*** DATASET CONTENT ***

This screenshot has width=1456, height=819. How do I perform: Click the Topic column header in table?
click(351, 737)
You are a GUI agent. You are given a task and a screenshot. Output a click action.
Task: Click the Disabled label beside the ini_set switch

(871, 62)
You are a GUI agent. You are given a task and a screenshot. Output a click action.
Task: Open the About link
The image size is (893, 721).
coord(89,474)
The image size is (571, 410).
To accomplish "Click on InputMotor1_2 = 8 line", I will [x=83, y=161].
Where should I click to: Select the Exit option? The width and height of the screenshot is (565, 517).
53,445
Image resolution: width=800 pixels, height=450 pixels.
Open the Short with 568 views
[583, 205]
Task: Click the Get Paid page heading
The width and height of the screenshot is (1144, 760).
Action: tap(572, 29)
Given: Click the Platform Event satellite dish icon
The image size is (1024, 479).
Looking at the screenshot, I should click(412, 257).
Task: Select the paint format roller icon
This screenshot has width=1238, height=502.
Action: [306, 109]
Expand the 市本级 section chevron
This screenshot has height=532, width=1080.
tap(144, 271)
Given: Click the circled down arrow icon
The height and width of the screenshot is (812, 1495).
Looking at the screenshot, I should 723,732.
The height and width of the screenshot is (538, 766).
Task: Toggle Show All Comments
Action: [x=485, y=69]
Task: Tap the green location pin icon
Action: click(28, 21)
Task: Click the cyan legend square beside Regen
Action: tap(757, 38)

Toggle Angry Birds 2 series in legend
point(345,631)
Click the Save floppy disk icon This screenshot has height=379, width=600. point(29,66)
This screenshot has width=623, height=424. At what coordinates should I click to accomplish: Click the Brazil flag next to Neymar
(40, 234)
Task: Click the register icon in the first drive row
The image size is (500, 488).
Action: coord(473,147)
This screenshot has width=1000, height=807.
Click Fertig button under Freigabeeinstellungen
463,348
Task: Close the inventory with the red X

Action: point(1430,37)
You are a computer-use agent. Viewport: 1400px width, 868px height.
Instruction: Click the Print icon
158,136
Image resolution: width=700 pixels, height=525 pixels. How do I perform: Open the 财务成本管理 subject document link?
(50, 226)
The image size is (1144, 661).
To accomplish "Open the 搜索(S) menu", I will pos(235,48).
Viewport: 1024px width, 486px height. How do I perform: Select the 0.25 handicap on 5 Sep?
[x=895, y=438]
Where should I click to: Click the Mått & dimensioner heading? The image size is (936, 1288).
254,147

***

• _WHAT TO DO_
Looking at the entries above, say how many lines hold the word "will". Offer no other text.

• _RESPONSE_
2